SIUE coaches shared their expertise as well as gained insights during the national “The Connecting Conference,” held virtually from Wednesday-Thursday, Feb. 2-3. Attending the conference were Makesha Harris Lee, EdD, director of CORE TEAM; Joseph Southerland, director of Student Services; Kelly Atkins, assistant director of Student Success; and Stephanie Simpson, assistant director of Online Student Services.
“We were delighted to give our presentation, ‘From Implementation to Practice: Perspectives on Academic Coaching,’” said Atkins. “We introduced our student success coaches, and their mission, outreach, strategies and projects.”
“The idea of the conference was to find new and effective ideas for supporting students because of the COVID pandemic,” reported Southerland. “The conference was an opportunity to share how various colleges and universities are approaching coaching. Hopefully, regardless of where participants may be at their university, they discovered a way to start doing student coaching or being an advocate for student coaching on their campus.”
The momentum of student coaching has been building at SIUE since 2020, and those involved saw an opportunity to work together and create a silo for student coaching on campus, he added.
“Stephanie and I started the coaching initiative last year,” said Atkins. “We were asked to help students who had to pivot to online courses. We needed to support them. We hired three student success coaches. Two are dedicated to on-ground students, and one is dedicated to online students.”
The coaches are:
“Our thought process was to give students the support needed while taking online classes, but once they started matriculating back to in-person classes, we realized students still needed support services,” offered Atkins.
“The goal in having one specific coach to support students who are participating in fully online undergraduate programs is to bridge the gap for a student who may never set foot on campus,” added Simpson. “For example, the online success coach can share the online student orientation which is a resource that is comprehensive and designed for students who will not walk into Lovejoy Library or Morris University Center or walk onto the Quad.”
Student coaching is also needed from the perspective of pre-collegiate and summer success programming, according to Harris Lee. “A student engagement coach is needed to help students prepare for college in their high school years,” she said. “At the conference, we explained the benefits of coaching pre-collegiate and summer success students.”
“Also, while the coaching model is focused on academic achievements, we also guide students through the process of learning how to maintain a healthy school and life balance,” continued Harris Lee. “We focus on the holistic development of the student as they move towards achieving their educational goals.”
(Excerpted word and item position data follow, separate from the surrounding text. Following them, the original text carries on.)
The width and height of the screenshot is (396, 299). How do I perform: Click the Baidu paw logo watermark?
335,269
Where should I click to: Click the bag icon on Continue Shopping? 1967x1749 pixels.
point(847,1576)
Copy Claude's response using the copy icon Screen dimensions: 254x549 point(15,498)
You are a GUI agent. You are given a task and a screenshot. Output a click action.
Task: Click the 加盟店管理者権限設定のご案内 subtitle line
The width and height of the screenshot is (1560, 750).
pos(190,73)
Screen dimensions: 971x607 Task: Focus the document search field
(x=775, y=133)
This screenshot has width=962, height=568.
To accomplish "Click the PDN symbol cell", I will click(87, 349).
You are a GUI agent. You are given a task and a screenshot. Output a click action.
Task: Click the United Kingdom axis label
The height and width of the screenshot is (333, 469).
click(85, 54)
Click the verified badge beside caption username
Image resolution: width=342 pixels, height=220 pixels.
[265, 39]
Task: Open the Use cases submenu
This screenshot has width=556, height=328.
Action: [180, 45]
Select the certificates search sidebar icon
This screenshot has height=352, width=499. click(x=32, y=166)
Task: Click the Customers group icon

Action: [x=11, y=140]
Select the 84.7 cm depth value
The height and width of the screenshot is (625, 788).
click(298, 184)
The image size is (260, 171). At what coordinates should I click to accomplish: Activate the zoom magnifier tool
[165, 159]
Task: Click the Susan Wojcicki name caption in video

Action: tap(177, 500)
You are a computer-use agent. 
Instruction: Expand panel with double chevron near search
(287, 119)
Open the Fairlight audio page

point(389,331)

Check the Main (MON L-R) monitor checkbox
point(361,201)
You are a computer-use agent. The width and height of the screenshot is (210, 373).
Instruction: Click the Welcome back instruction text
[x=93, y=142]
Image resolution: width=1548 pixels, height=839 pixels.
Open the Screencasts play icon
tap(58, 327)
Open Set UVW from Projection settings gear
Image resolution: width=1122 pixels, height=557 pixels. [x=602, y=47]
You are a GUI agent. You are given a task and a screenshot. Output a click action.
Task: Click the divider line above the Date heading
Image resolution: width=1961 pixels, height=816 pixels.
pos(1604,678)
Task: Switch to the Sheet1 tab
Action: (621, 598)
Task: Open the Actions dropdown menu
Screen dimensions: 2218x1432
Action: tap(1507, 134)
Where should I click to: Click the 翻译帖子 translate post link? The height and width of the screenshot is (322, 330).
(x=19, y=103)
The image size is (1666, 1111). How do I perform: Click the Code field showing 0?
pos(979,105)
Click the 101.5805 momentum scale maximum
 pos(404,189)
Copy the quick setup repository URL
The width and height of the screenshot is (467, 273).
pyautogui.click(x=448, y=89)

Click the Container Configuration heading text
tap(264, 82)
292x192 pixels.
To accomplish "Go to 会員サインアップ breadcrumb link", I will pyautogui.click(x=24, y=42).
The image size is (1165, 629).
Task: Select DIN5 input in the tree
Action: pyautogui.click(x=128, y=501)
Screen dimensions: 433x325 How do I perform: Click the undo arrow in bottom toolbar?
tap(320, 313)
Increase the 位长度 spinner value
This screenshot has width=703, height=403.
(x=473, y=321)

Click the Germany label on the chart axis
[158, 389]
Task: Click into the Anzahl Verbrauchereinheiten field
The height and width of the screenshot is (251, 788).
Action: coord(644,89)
The presentation also included coaching students facing academic challenges. “I work with on-ground students who are in academic distress, those with a 2.0 GPA or below,” said Atkins. “We are more intrusive in our approach. We will email, call, send letters to classes and knock on residence hall doors, if need be.”
“Retention for Black students is up from the fall,” said Harris Lee. “I believe success coaching has attributed to the rise.”
Overall, student retention rose from 86-88% from fall 2020 to fall 2021, according to Atkins.
“Coaching is unique to each student,” said Southerland. “One student may have an academic concern, while another student may have a mental health need. But knowing there is a coach to point them in the right direction is really helpful.
“The idea of coaching at its base is making sure students feel they belong, and there is someone they can go to. Ideally, faculty is where students have gone. However, faculty’s role has changed over time, the same as advising’s role has changed over time. It’s interesting to see how coaching is evolving out of academic advising. Over the last five years, it has become clearer that academic advisors have a clear and important and coaching has a clear and important role. Both are adjacent to each other.”
Providing the closing keynote address for the conference was Courtney R. Boddie, PhD, clinical director at The Counseling Hub, LLC, and former associate dean of students for diversity and inclusion and director of Counseling Services at SIUE.
Photo:
L-R: Makesha Harris Lee, EdD, director of CORE TEAM; Kelly Atkins, assistant director of Student Success; Joseph Southerland, director of Student Services; and Stephanie Simpson, assistant director of Online Student Services.